Studies on adolescent men highlight how emotional inexpressiveness and bullying increase suicide risk. Cleary (2012) reported that young Irish men concealed their emotions and coped through alcohol use, perceiving suicide as an escape. Oliffe et al. (2012) identified two coping strategies among Canadian men: reconnecting with traditional family roles (functional) and alcohol or drug use (harmful). Alston (2012) found that in rural Australia, the loss of male privilege and stoicism heightened suicide risk.
Conclusion
In conclusion, male suicides are shaped by cross-cultural diversity, varying constructions of masculinity, and social context. Some masculinities foster risk, while others play protective roles. These findings indicate that suicide is not inherent to maleness but is determined by how masculinity is constructed and enacted within specific environments. This perspective is essential for developing culturally and gender-informed prevention strategies.
References
Adinkrah, M. (2012). Better dead than dishonored: Masculinity and male suicidal behavior in contemporary Ghana. Social Science & Medicine, 74, 474–481.
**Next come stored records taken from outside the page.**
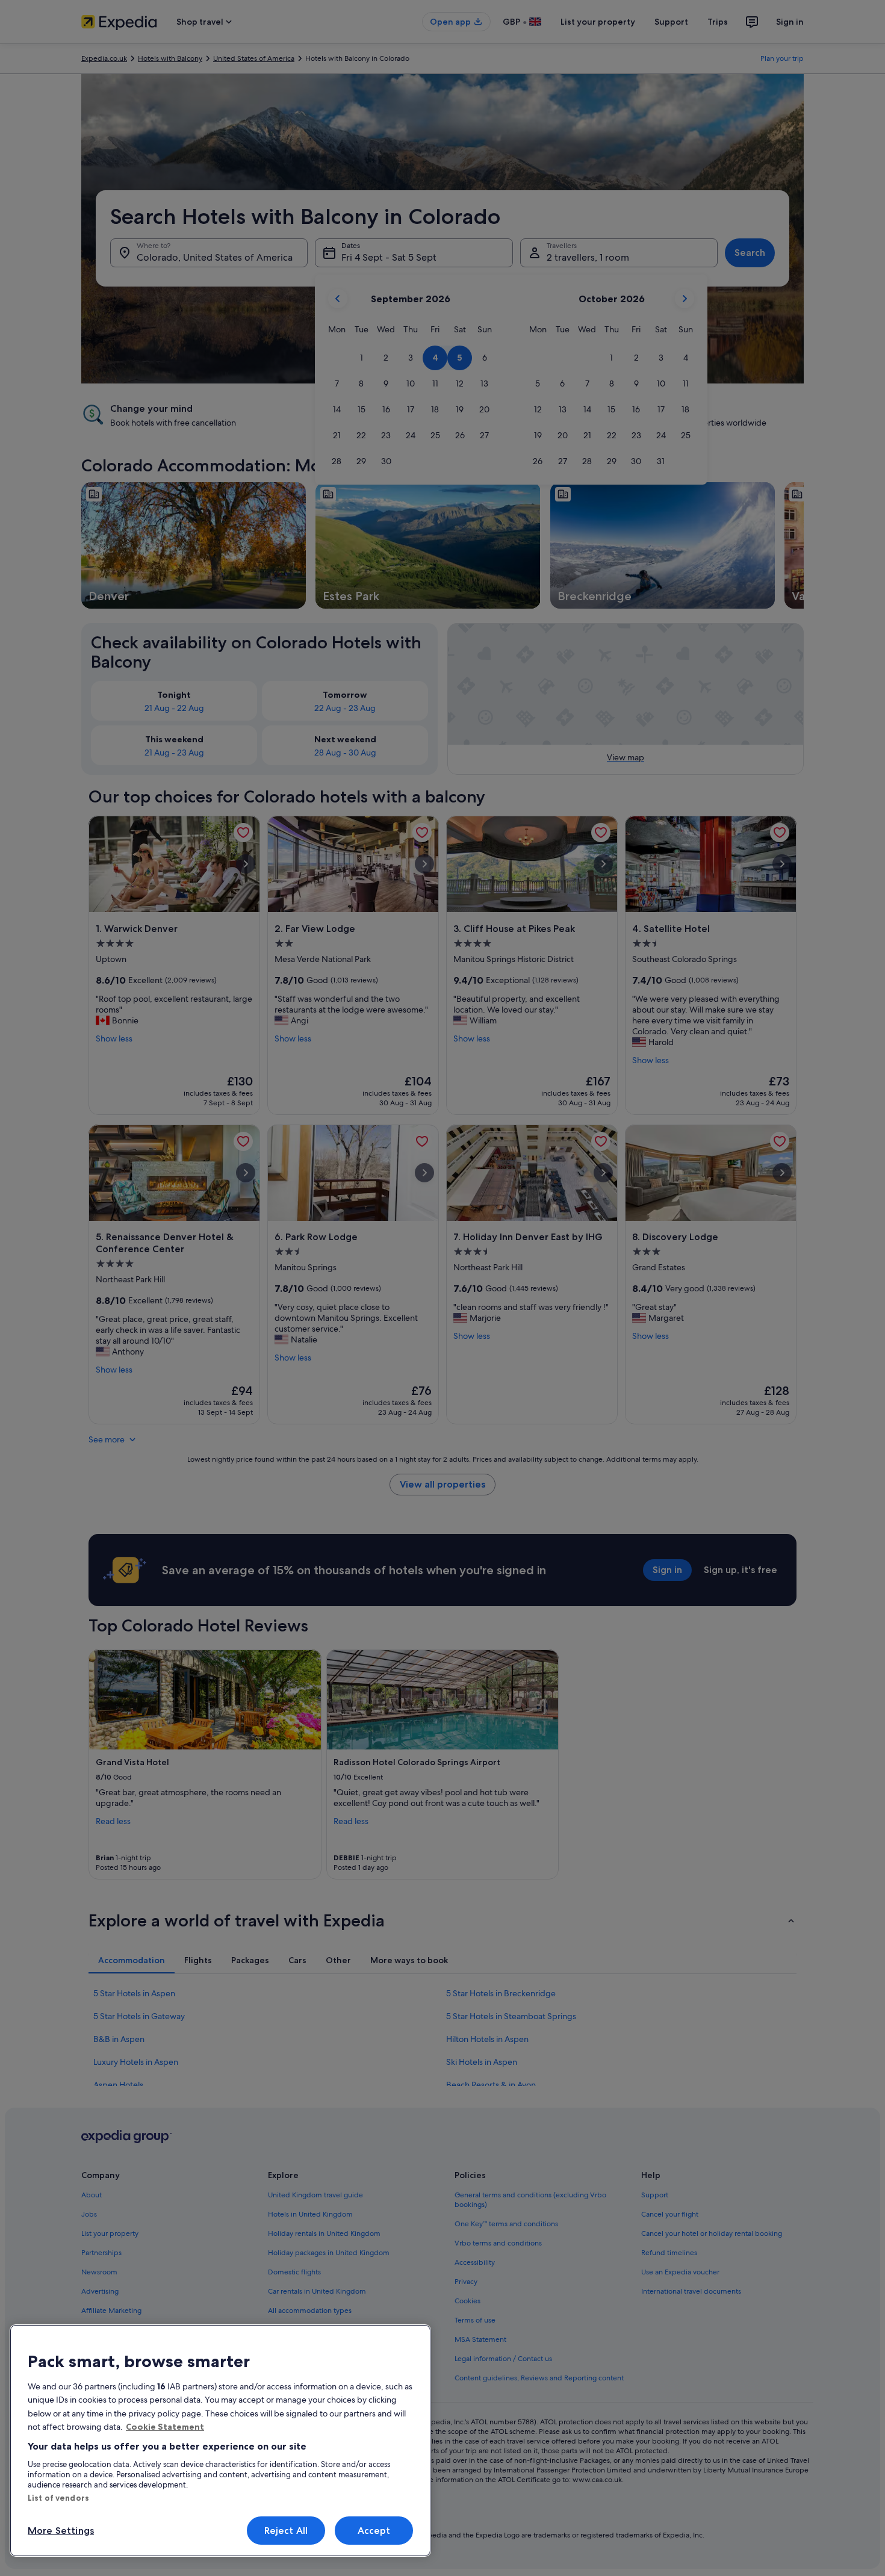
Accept (374, 2530)
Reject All (286, 2530)
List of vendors (58, 2498)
Braswell, H., & Kushner, H. (2012). Suicide, social integration, and masculinity in the U.S. military. Social Science & Medicine, 74, 530–536.
Butler, J. (2004). Undoing gender. New York, NY: Routledge.
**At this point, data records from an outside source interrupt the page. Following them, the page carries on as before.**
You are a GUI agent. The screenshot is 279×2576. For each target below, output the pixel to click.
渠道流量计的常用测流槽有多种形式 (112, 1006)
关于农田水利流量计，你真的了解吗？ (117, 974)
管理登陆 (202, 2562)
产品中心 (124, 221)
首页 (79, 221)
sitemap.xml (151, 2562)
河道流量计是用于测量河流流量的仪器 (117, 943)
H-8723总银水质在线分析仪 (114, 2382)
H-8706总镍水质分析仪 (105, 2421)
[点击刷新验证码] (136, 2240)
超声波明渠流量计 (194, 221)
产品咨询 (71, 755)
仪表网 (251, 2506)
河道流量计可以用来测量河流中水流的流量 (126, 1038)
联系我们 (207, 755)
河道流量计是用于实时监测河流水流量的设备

Cleary, A. (2005). Death rather than disclosure: Struggling to be a real man. Irish Journal of Sociology, 14(2), 155–176.
Cleary, A. (2012). Suicidal action, emotional expression, and the performance of masculinities. Social Science & Medicine, 74, 498–505.
Courtenay, W. (2000). Constructions of masculinity and their influence on men’s well-being: A theory of gender and health. Social Science & Medicine, 50(10), 1385–1401.
Courtenay, W. (2003). Key determinants of the health and well-being of men and boys. International Journal of Men’s Health, 2(1), 1–30.
Oliffe, J. (2005). Constructions of masculinity following prostatectomy-induced impotence. Social Science & Medicine, 60(10), 2249–2259.
Oliffe, J. (2006). Embodied masculinity and androgen deprivation therapy. Sociology of Health & Illness, 28(4), 410–432.
Oliffe, J., Ogrodniczuk, J., Bottorff, J., Johnson, J., & Hoyak, K. (2012). “You feel like you can’t live anymore”: suicide from the perspectives of Canadian men who experience depression. Social Science & Medicine, 74, 506–514.
Scourfield, J., Fincham, B., Langer, S., & Shiner, M. (2012). Sociological autopsy: an integrated approach to the study of suicide in men. Social Science & Medicine, 74, 466–473.